The findings are a blow to public health chiefs who have argued that handing out the morning-after pill cuts schoolgirl pregnancies.
Family campaigners seized on the research as more evidence that the problem of teenage pregnancies needs a ‘moral solution’ and not one based on dishing out drugs.
Now trying to at least retain some vestige of the scientist within
I decided you use some academic contacts to get a copy of the unreleased paper; this was a Fairly Pale story afterall, only to find that the authors had tried their hardest to back up their claims with several layers of statistical formulae - none of which really detracted from the overall picture the results painted; the evidence may not be on a par with truly empirical observation due to the small numbers involved, but it is compelling.
And it makes sense; people respond to incentives and if you offer them the opportunity to experience something in a little more pleasurable a manner to which the uninformed (or, if Dwayne really was lying to you and did sleep with the town bike, Dwaynerita, the lied to) see as having little cost associated with the action but to take 10 minutes out of their Trisha and Jeremy Kyle watching and pop down to the chemist's.

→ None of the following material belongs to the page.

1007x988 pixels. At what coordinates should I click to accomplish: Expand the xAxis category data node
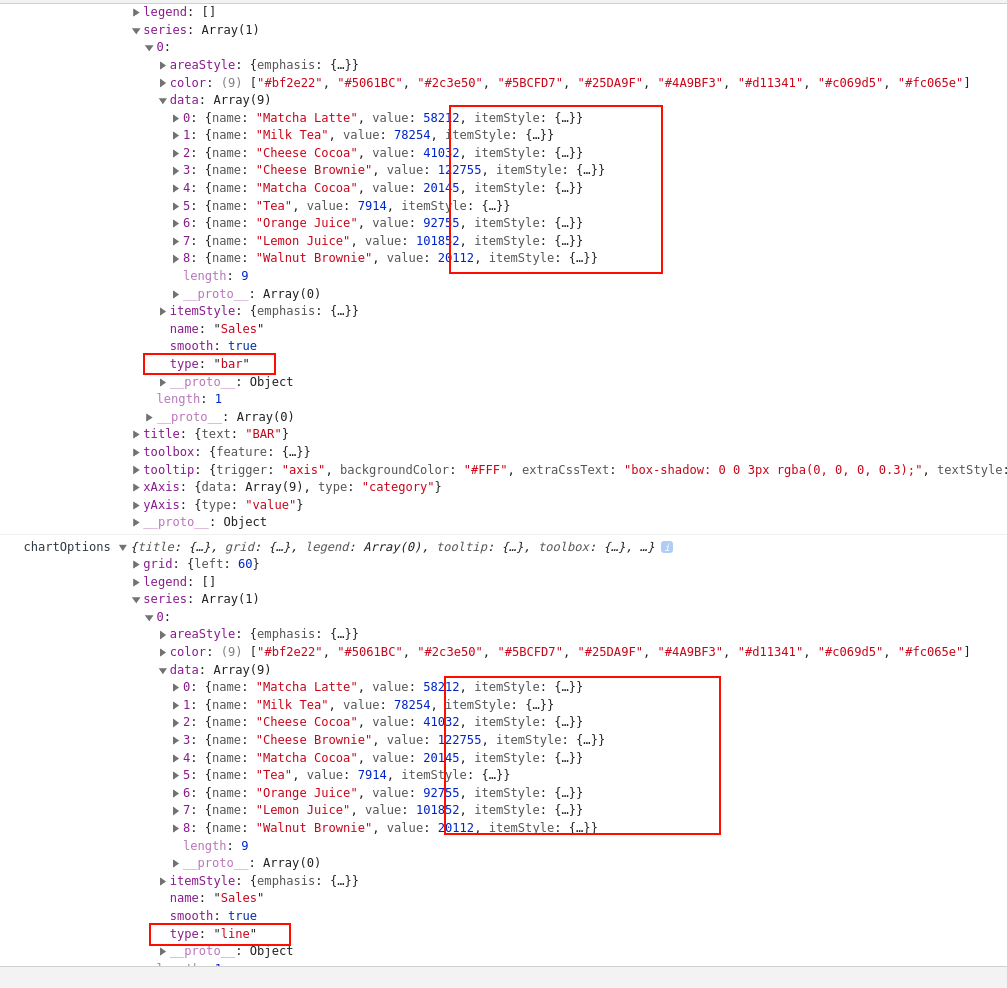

Knowing several teenage single mums I can see why the results are not as black and white as the Fail would wish (if not for their desire to beef up the rhetoric in the article mind); some rise to the challenge of parenthood admirably and make good with their lot - others not so much. How these 2 groups measure up is beyond me and I will leave it to Proffessor Paton, his group and others to ascertain.
One thing I am convinced of; these children ultimately have no father; they are the States progeny - having torn out the heart of personal responsibility by effectively subsidising baby-making they are now reaping all the unintended consequences.
And once one uncomfortable question is asked, the rest come tumbling out.